I created all connection on Google Colab using this link: https://towardsdatascience.com/setting-up-kaggle-in-google-colab-ebb281b61463 and it worked fine.
Using this tutorial: https://towardsdatascience.com/how-to-use-jupyter-on-a-google-cloud-vm-5ba1b473f4c2 I started a new instance for Jupyter notebook.
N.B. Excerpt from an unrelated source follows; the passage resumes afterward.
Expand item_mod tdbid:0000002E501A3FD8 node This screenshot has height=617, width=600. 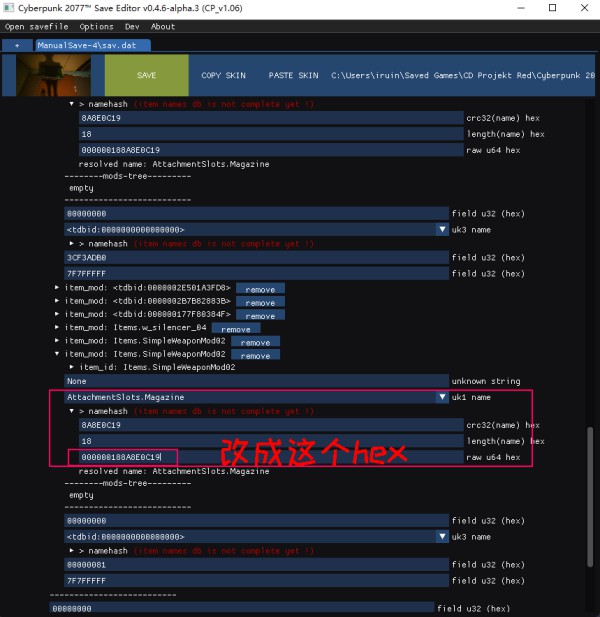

Uploaded a *ipybn file, I tried to install Kaggle and run my notebook, but I have usually following errors:
kaggle: command not found error
ensure that your python binaries are on your path
How can I set everything to work on Google Cloud service?
Using this first tutorial mind about changing root directory path from content to /home/jupyter/, for example:
import zipfile
zip_ref = zipfile.ZipFile("/home/jupyter/Airbus_competition/input/test_v2.zip", 'r')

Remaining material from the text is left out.